Editor’s note: This column was originally published in the May issue of Velo magazine. Author Dan Wuori asked us to publish the story online in the wake of a Denver Post opinion piece that was critical of cyclists.
“Get off the road, Lance Armstrong!”
Of all the taunts shouted at me from passing car windows, this is the one I seem to inspire most regularly. I’ve never been sure if the comment stems from my chiseled calves, my perfect cadence, or the fact that I ride with a dozen attorneys in tow, but I’ll be darned if it hasn’t been hollered at me in at least five different states.
If you’ve been a roadie for any length of time, chances are good that you’ve found yourself on the receiving end of a motorist’s ire — or some smartass kid’s efforts to impress his buddies. If you’re lucky, they’ve only hurled words, and not bottles or cans. It’s time we take a stand against these indignities.
There’s something particularly cowardly about screaming at strangers from a speeding SUV. Without the likelihood of ever being confronted by your victim, the act is not unlike Internet trolling or writing a magazine column.

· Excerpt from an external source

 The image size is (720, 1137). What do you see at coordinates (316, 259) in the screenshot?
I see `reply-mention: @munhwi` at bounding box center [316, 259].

Everyone’s a tough guy from a safe enough distance. Of course, motorists have a right to act like idiots. As they’ll be the first to tell you, they are taxpayers who have bought the privilege.

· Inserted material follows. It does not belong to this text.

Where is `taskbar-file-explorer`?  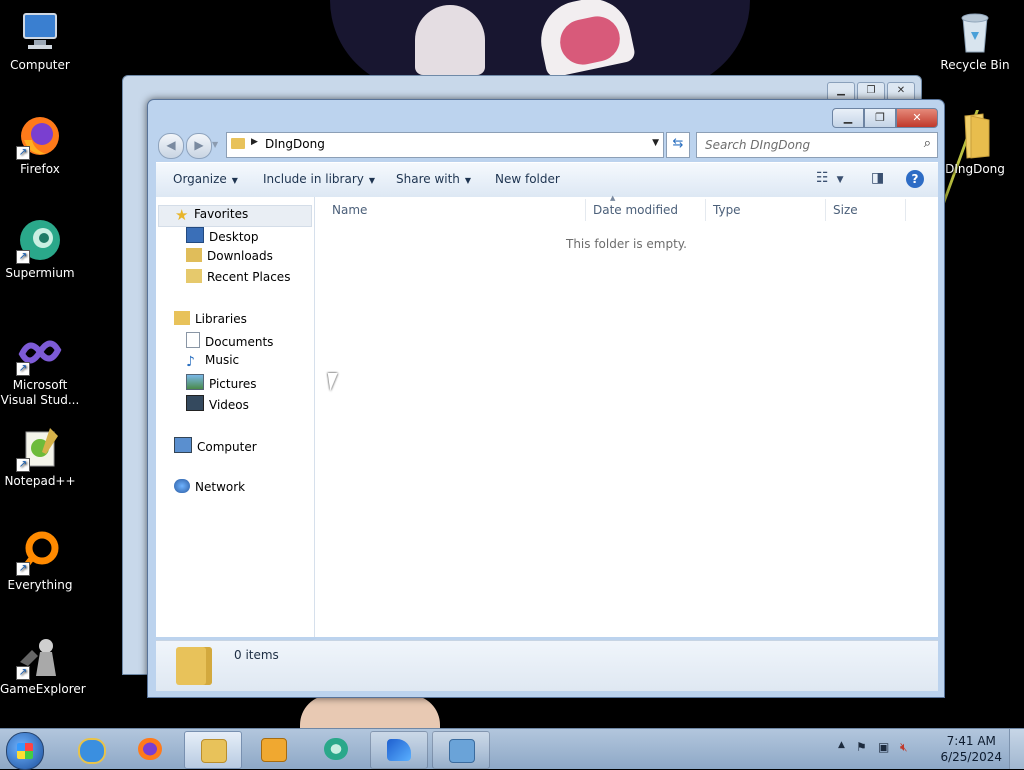
taskbar-file-explorer is located at coordinates (213, 750).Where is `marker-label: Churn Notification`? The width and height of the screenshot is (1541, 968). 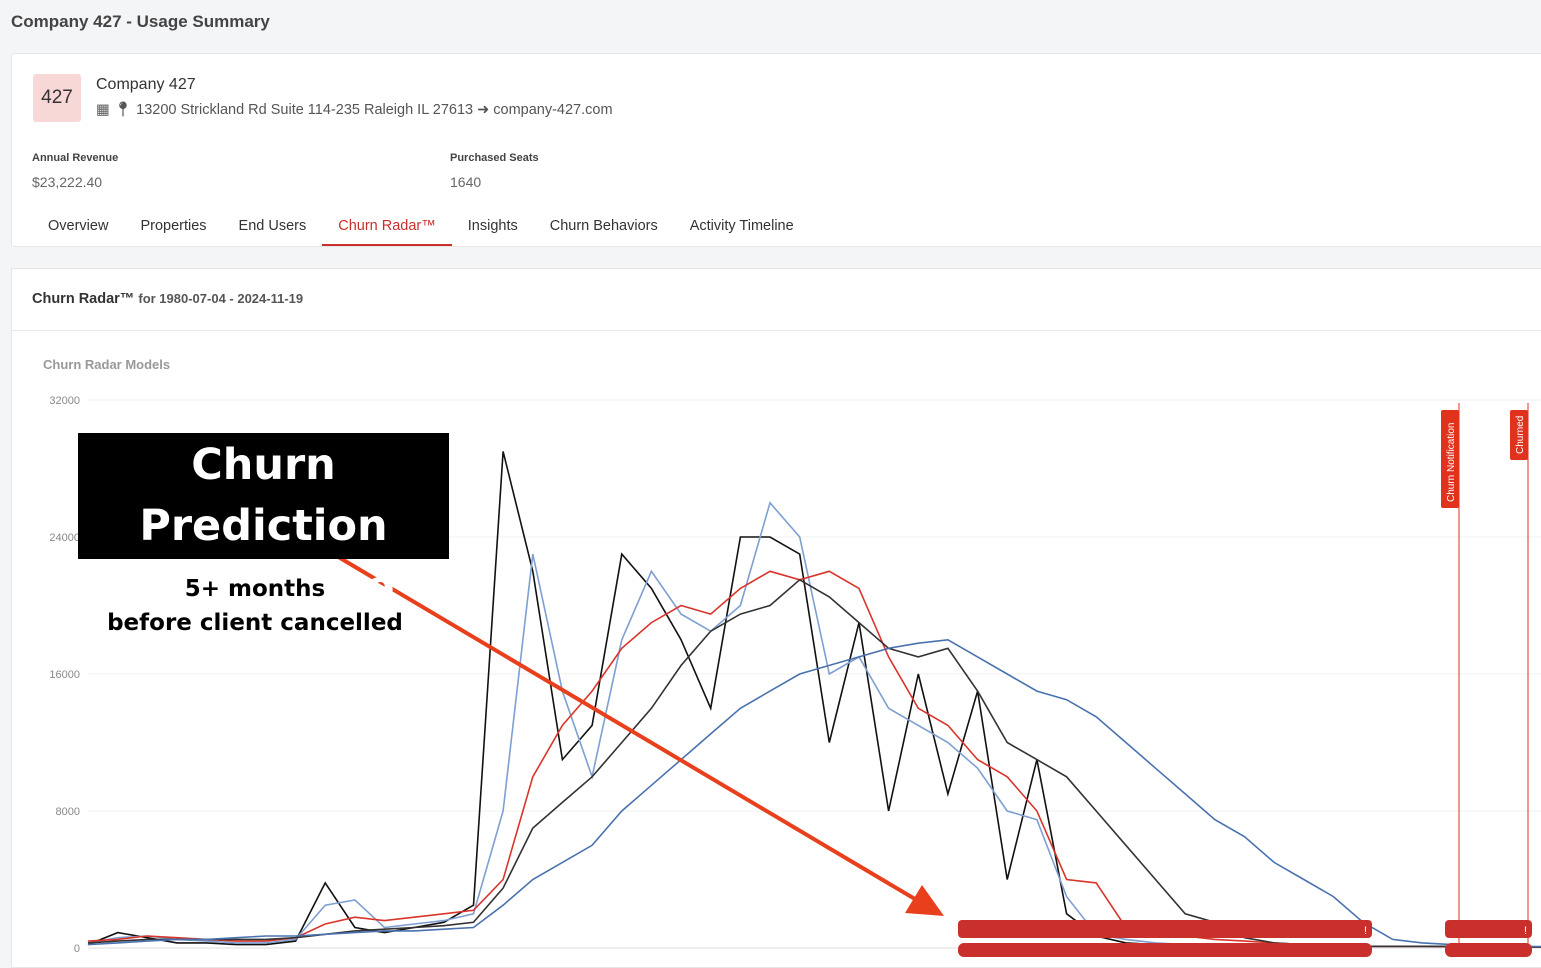 marker-label: Churn Notification is located at coordinates (1452, 462).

“I pay to be on this road, asshole,” one driver “explained” to me recently, as a preface to his suggestion that I leave it. His stupidity made my blood boil. I’ve never known quite what to make of the suggestion that cyclists are not also taxpaying citizens. It’s just a wild guess, but I can’t help but suspect that the dude I saw yesterday on the $7,000 Colnago pays more than his fair share to support the nation’s rural infrastructure.
I bet he also drives a car. And that’s when it hit me. What if I could use my own role as a motorist to bring healing to my two-wheeled brethren? What if we cyclists were to band together to spread love from our car windows?

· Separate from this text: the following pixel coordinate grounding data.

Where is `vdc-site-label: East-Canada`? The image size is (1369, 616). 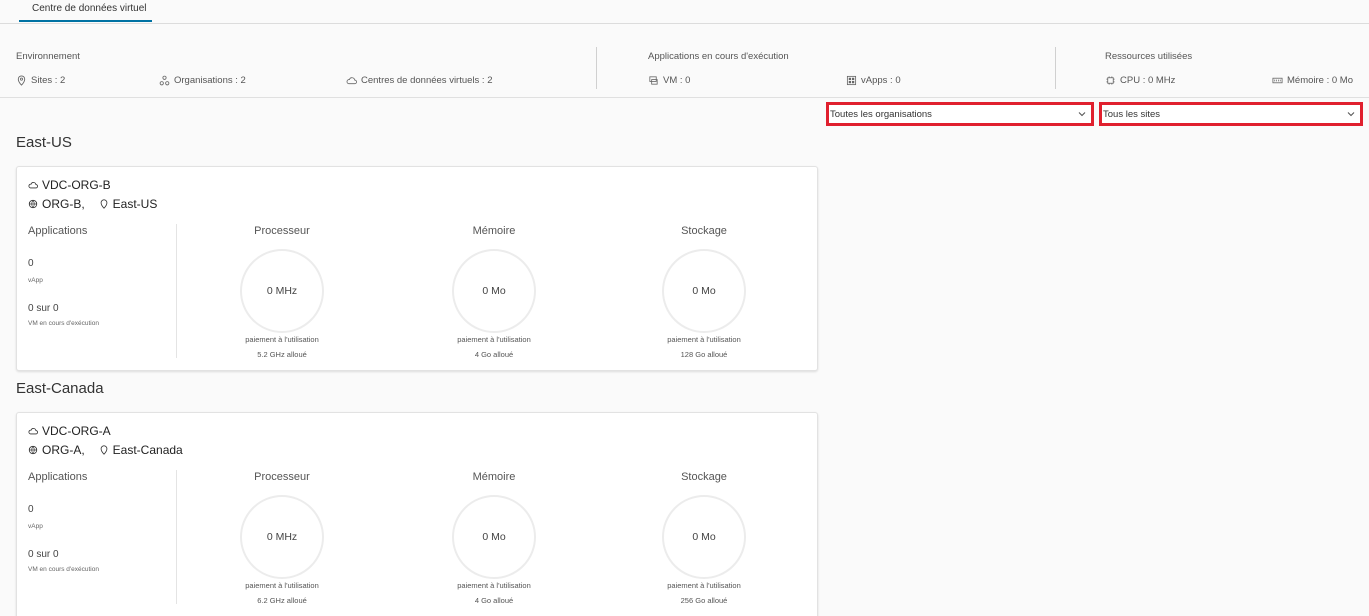
vdc-site-label: East-Canada is located at coordinates (148, 450). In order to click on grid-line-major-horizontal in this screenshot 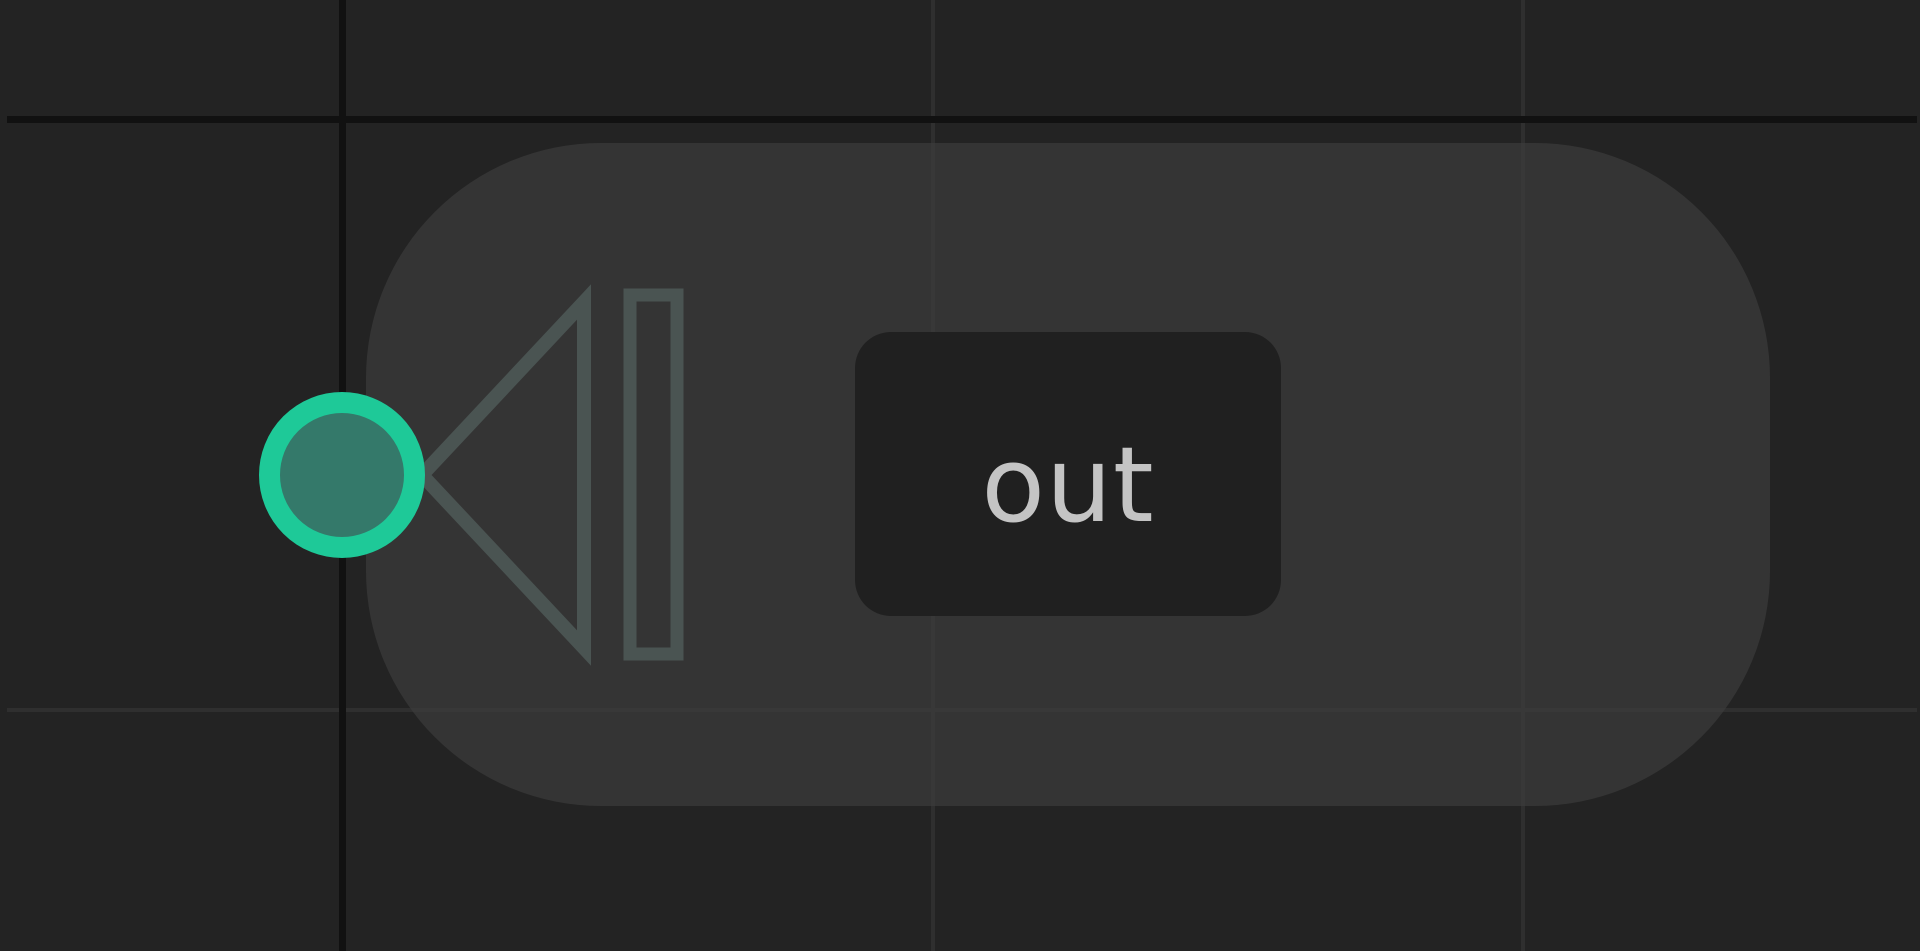, I will do `click(962, 120)`.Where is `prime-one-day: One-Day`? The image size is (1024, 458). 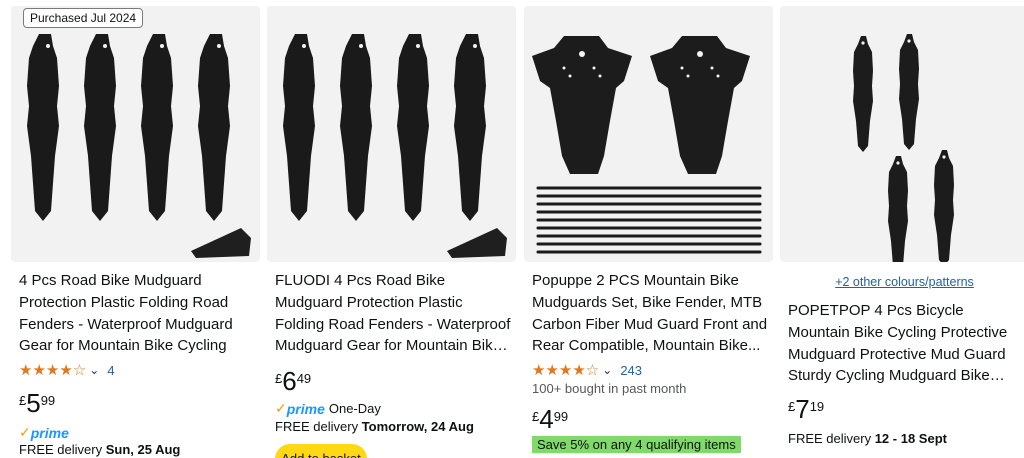 prime-one-day: One-Day is located at coordinates (354, 408). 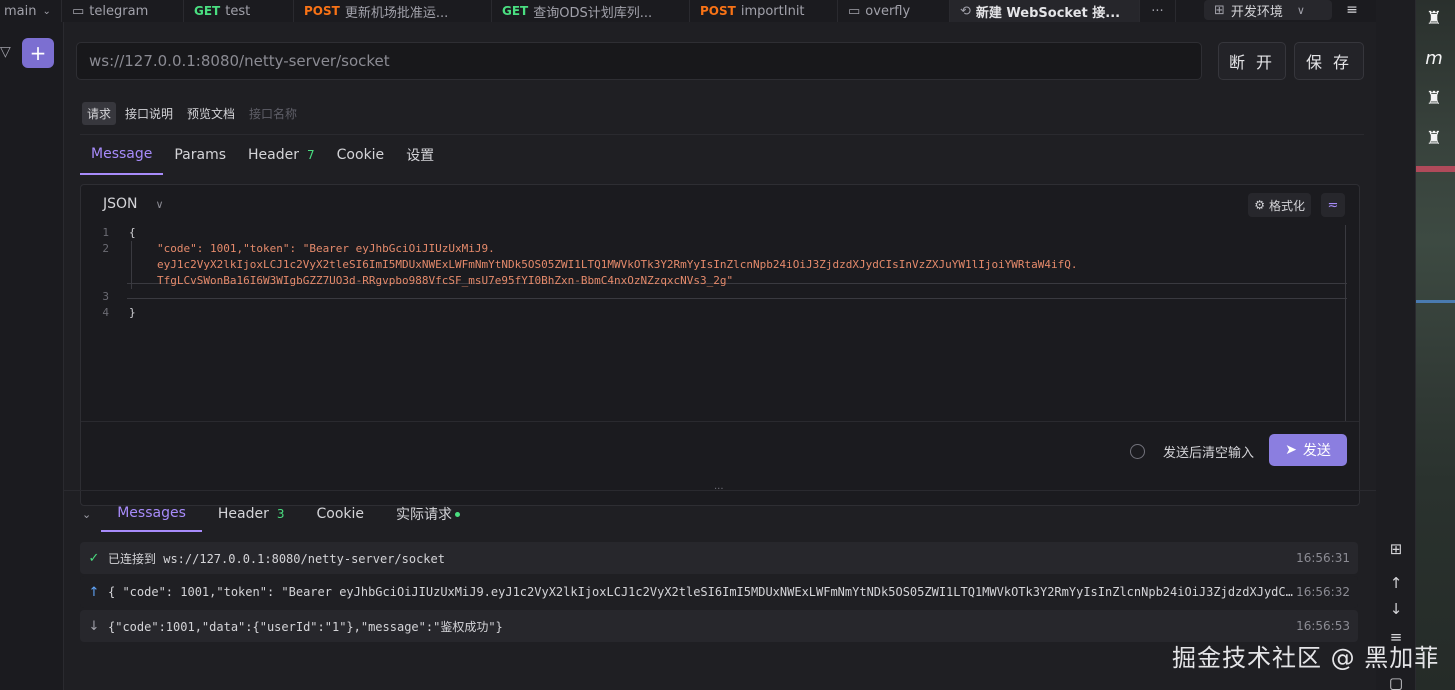 I want to click on subtab-request: 请求, so click(x=100, y=114).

And that’s when I decided to start yelling at cyclists.
On my way home from work the next day, I spotted one of my buddies riding up the road ahead. Keeping a safe distance, I rolled down the window and laid it on him.
“Tom! Hey Tom!” I shouted, eliciting just the puzzled look I’d been hoping for. “Oh man, I am so sorry… I thought you were Tom Boonen. You must get that all the time. Have a good ride.”
As I drove away, I watched his bike rock with laughter. And so I vowed to keep playing my game.
“Slow down, you’re ruining my Strava segments!”
“Your sock height is immaculate!”
“If you were any more aero you’d be a Prius.”
Silly as it seems, the idea is more than a joke.
As a follower of the sport, you may be aware of a sad phenomenon. Enter the word “cyclist” into a Google News search and you’re much more likely to find news of a confrontation, or death, resulting from the careless or malicious actions of a driver than headlines about Brad Wiggins or Peter Sagan. It’s almost enough to scare you off the road.
And it’s why we all need to model good behavior, both in the saddle (where traffic laws and stop signs apply to us, too) and behind the wheel, where my new campaign has yet to result in anything other than a smile and a wave.
That’s exactly the way things ought to be when it comes to drivers and cyclists. There’s no place you’re going that is more important than respecting the safety and humanity of those around you. And there’s no day so frustrating that you get a free pass to take out your aggression on strangers. And there’s nobody who doesn’t pay taxes. Nobody.
So I’m inviting you all to join me in an effort to do better out on the road. Give your fellow cyclists some love and encouragement. Make sure you are as courteous to drivers as you’d like them to be to you. Follow the rules of the road. And, for heaven’s sake, be careful out there. The life you save may be your own.